Tadashi's hand had fallen lightly onto the stranger's collar as he considered; the unconscious man shifted under the touch, a raspy wheeze of a groan escaping, and Tadashi's heart clenched with pity.

He locked eyes with Hiro and saw his own thoughts mirrored: they could worry about potential fallout if - _when_ \- they got the stranger up and moving and coherent. Tadashi leaned forward to gather the man up (they were nearly the same height but the stranger was slimmer, slighter, all bones and angles), Hiro helping him keep steady as he got to his feet, and they hurried home in the failing light.


	2. Chapter 2

"Aunt Cass! You won't believe the salvage we found today!"

Cass straightened at the tension thrumming through Hiro's boisterous shout, frowning as she glanced toward him.

Shouting for the whole restaurant to hear meant he wasn't particularly afraid, but the tension, and the fact that the boys came through the back several minutes after sunset instead of through the front in full light, meant there might be something questionable about their find.

If she heard of one more angry junk dealer trailing her fool of a younger nephew...

Her breath and thought stalled at the sight of the limp figure cradled in Tadashi's arms.

"Lay him down," she managed after a moment. "Put him in my bed."

"No, mine," Hiro piped. "You can't sleep on the floor Aunt Cass, you're up all day even more than us."

"Neither of you are giving up your beds," Tadashi said. Instead, he carefully lowered the stranger into his own bed as Hiro hurried to gather items their aunt requested.

"Water, and clean cloth. See if Honey has any more of that fluid she gave Wasabi to clean those cuts."

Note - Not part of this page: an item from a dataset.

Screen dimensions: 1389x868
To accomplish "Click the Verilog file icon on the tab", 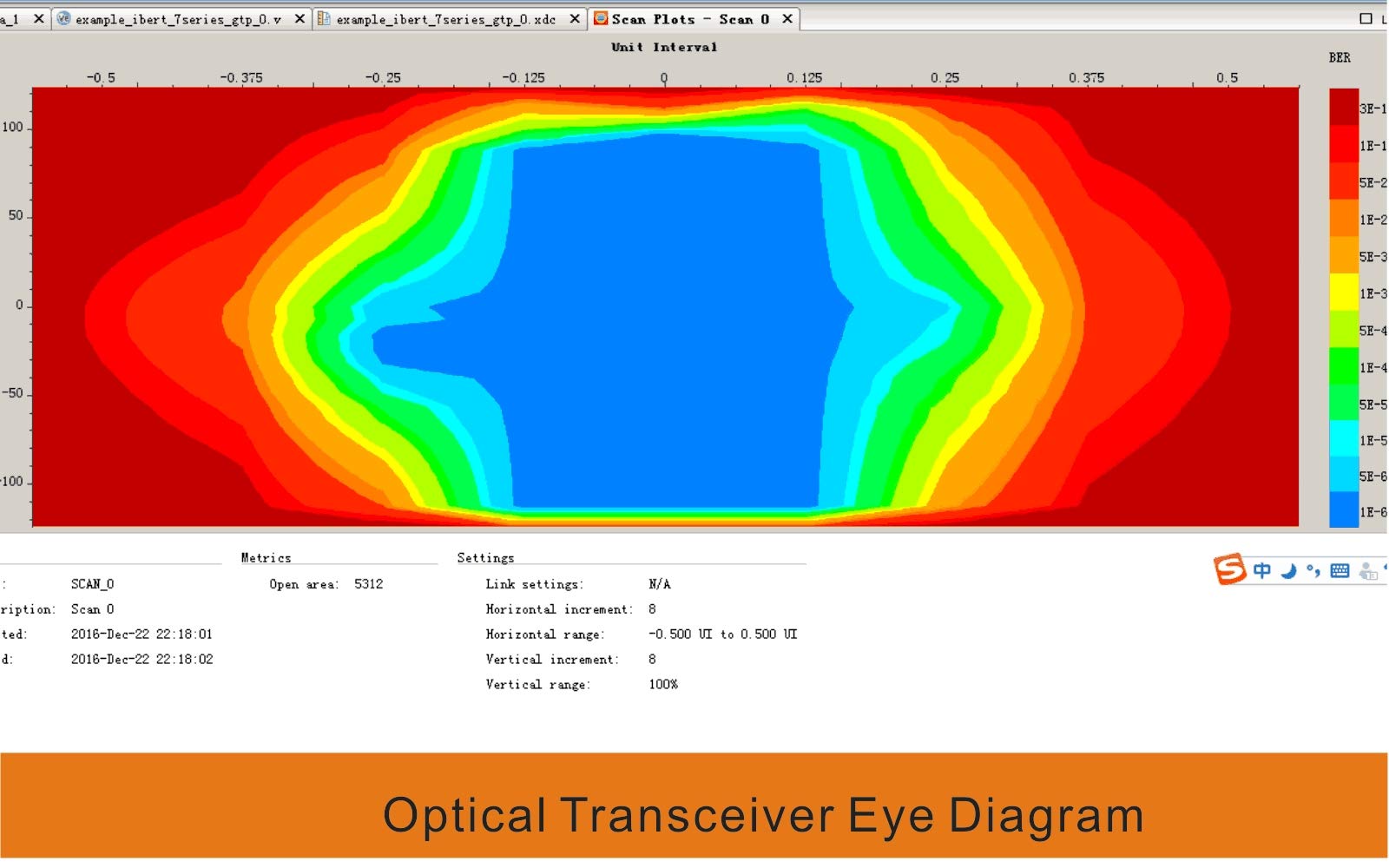I will tap(63, 18).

She gently shouldered Tadashi aside and knelt to peer at the man. Boy, really, just a baby under the dirt and blood and grime because he couldn't be any older than Tadashi, and wasn't Tadashi her baby?

"Cass? Here, I have the disinfectant."

Honey was at her elbow now, and she could hear Wasabi's anxious fidgeting as Hiro shoved his way back through.

"Thanks, Honey. Now-"

"So what are we gonna do?" Hiro asked. "I mean, it looks like he walked away from whatever happened."

"Were you followed?" Wasabi shifted back a bit. "No one followed you, right?"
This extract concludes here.